If not, can the technique still be relevant? Be honest —
note where it might not transfer.
- Checkpoint with the user when the search is plural. If
the filtered shortlist has more than one credible
direction (e.g., monotonic GBM vs. deep-hedging-style
NN vs. shape-constrained quantile regression), do not
pick silently. Surface the shortlist as a one-line-per-
candidate summary with the citation and the trade-off
(cost / fit / risk), and ask the user to pick one. Then
draft the structured proposal for that one. If the
shortlist has exactly one credible direction, skip the
checkpoint and go to step 5. The goal is to spend turns on
one well-understood proposal, not on a generic survey.

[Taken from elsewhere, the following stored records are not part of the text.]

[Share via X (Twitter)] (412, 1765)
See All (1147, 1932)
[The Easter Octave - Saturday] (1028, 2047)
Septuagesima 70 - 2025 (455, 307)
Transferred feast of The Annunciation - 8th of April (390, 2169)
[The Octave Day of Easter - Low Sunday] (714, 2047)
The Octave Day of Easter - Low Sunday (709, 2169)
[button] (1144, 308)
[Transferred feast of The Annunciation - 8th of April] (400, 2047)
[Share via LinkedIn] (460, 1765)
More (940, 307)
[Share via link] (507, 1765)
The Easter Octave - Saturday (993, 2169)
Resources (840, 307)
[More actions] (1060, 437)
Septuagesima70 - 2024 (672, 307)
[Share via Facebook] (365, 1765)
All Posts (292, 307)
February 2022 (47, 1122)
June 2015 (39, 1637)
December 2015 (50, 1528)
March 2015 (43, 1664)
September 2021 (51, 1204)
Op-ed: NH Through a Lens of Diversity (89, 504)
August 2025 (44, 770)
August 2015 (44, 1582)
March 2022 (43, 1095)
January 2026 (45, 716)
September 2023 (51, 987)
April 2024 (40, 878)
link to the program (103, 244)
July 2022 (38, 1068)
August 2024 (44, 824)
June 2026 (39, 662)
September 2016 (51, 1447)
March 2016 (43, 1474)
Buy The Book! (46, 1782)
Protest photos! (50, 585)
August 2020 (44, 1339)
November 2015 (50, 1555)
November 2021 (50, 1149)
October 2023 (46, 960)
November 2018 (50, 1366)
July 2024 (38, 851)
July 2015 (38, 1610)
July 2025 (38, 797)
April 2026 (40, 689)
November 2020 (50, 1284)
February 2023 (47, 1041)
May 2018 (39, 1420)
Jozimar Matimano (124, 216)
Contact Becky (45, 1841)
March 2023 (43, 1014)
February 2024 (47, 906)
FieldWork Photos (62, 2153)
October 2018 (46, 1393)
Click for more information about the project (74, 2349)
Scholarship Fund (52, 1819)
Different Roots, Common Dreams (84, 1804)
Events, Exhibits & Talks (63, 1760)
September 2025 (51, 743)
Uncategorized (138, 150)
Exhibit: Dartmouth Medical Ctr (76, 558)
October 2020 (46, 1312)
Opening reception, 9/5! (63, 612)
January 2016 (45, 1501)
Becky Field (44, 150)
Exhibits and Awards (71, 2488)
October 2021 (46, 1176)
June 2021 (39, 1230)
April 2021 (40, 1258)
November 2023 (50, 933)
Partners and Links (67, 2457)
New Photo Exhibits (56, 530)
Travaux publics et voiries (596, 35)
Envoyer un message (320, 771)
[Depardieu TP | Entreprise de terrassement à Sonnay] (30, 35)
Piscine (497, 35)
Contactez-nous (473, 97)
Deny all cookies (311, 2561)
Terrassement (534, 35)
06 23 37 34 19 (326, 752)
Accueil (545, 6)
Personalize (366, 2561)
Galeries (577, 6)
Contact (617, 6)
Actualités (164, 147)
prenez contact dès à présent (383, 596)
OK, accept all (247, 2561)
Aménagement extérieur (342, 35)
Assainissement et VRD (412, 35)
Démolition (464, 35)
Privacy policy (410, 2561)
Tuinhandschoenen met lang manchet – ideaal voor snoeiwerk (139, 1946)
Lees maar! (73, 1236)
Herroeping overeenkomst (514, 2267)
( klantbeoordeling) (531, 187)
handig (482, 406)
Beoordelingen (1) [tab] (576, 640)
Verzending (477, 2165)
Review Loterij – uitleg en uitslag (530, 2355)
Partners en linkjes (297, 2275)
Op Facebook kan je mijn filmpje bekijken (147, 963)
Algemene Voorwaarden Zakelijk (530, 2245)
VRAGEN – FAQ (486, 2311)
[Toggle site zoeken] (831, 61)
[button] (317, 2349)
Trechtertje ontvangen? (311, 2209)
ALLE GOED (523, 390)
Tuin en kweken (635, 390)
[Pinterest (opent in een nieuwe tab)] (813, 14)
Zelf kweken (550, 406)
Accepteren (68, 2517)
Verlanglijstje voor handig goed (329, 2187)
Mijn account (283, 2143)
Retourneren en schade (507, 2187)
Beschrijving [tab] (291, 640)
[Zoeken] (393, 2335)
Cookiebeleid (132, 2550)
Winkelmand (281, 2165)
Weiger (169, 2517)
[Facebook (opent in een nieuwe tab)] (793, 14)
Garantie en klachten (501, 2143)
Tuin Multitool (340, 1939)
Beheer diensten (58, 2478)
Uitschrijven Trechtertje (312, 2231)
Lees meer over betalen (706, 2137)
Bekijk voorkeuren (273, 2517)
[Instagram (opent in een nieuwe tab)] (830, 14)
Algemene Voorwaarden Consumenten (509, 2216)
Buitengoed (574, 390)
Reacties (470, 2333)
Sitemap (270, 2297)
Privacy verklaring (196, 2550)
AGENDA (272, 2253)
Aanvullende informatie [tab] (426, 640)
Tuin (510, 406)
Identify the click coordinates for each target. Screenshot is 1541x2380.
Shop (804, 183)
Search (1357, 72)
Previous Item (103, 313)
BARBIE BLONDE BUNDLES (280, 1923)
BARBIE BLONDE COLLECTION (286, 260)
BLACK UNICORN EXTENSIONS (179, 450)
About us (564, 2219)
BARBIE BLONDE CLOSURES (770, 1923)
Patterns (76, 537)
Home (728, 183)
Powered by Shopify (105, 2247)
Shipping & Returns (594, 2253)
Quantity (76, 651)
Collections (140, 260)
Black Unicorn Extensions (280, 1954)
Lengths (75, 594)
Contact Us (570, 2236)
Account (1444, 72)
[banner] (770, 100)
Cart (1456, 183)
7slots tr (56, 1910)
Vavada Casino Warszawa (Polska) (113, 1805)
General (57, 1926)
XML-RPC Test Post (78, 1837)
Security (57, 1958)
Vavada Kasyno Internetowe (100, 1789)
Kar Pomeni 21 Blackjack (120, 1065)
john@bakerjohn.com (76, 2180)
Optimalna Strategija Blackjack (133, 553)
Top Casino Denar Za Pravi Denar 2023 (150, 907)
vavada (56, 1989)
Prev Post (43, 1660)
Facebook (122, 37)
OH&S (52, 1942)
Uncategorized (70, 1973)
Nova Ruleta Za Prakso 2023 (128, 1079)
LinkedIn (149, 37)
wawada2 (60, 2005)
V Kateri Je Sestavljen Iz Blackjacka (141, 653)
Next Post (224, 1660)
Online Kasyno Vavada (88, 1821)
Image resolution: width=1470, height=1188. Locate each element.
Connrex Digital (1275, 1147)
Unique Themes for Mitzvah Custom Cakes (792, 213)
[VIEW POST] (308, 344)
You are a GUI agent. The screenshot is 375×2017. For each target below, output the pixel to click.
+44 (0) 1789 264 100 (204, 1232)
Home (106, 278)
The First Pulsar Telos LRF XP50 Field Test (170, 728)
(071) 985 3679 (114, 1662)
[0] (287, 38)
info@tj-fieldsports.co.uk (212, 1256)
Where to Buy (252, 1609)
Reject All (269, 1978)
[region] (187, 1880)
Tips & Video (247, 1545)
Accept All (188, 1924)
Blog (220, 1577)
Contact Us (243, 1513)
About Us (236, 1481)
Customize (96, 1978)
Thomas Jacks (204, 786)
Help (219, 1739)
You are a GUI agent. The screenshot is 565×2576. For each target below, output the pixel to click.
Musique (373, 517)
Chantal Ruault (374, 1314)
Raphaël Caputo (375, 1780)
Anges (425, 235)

- Synthesize the proposal. It carries:
the technique, the citation, why it matches our failure
mode, and what we'd actually change in
src/<pkg>/. Do
not author a "success criterion" here — the skill stops
at the method intent; the user judges the result post-run.
What is returned
A short structured block, not a plan file:
Proposal (from: literature):
Question: <one sentence — what would adopting this technique tell us?>
Motivation: <our failure mode + why this technique addresses it>
Source(s): <paper / doc title, year, URL — paste the exact claim>
Method outline: <prose; which file in src/<pkg>/ is touched>
Transfer risks: <where the original setting differs from ours>
iterate-ml-experiment consumes this and drafts
plan/NN_short_name.md (with the source URLs preserved).
Companion skills
iterate-ml-experiment — the caller; owns the plan file.
iterate-from-user / iterate-from-methodology /
iterate-from-diagnostic — sibling strategies.